▶ [Stored records]
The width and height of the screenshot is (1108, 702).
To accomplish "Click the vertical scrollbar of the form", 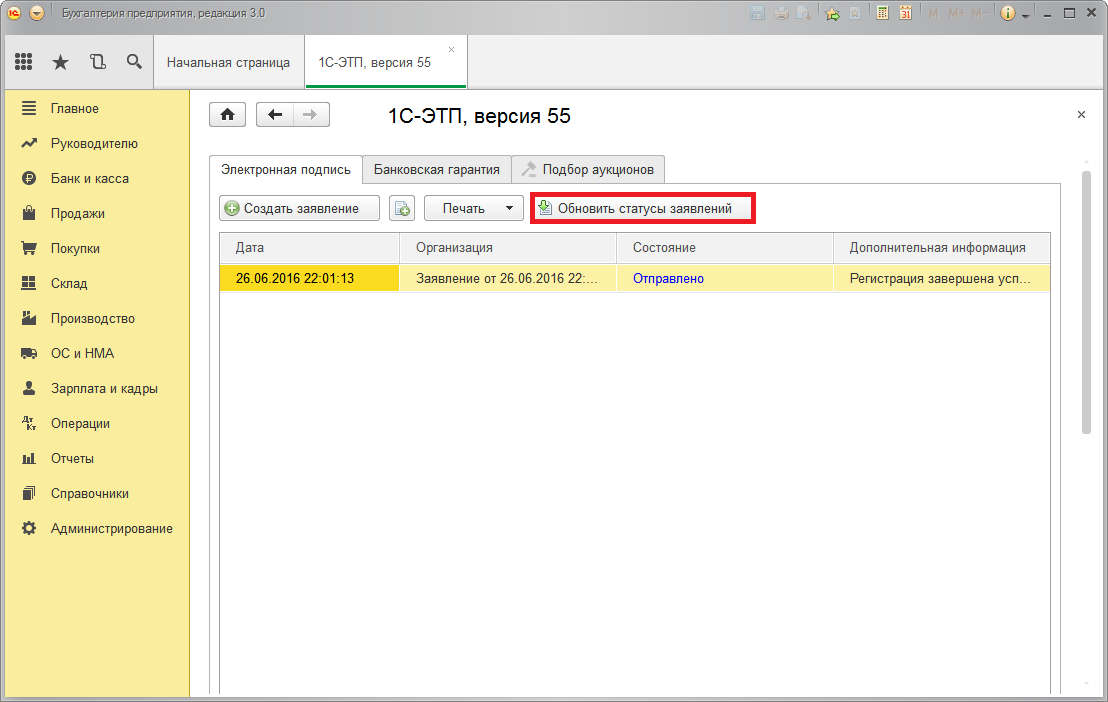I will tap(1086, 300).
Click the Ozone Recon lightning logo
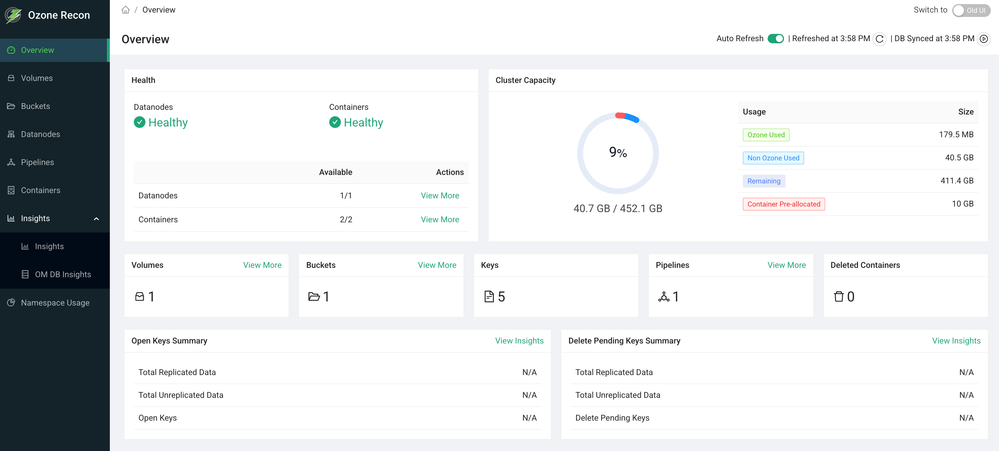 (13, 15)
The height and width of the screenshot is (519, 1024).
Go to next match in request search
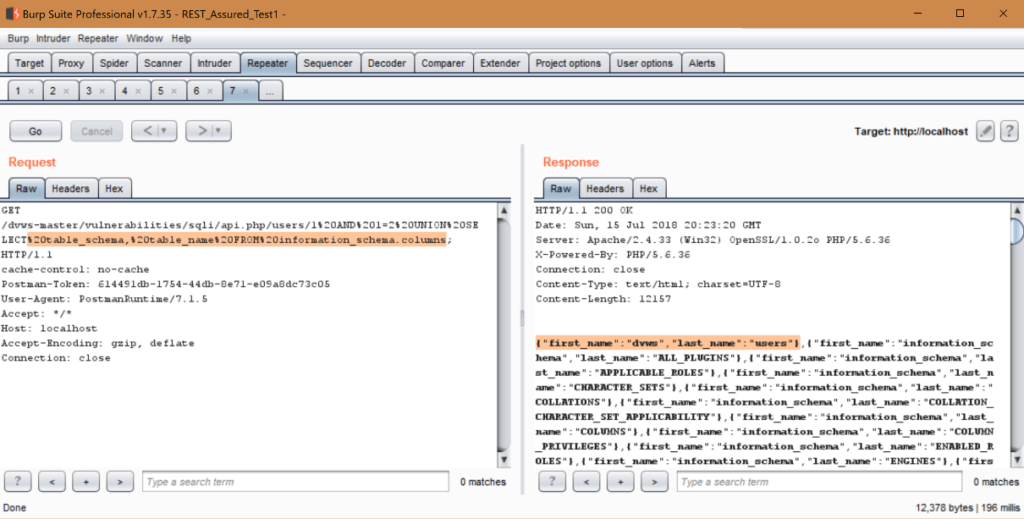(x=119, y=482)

▶ [TASK DESCRIPTION]
An exact transcription is needed, covering the line with "Click the Ozone Recon lightning logo" and every line after it to the end of the entries, but not the pictures.

▶ [EXERCISE SOLUTION]
Click the Ozone Recon lightning logo
 (13, 15)
The height and width of the screenshot is (519, 1024).
Go to next match in request search
(x=119, y=482)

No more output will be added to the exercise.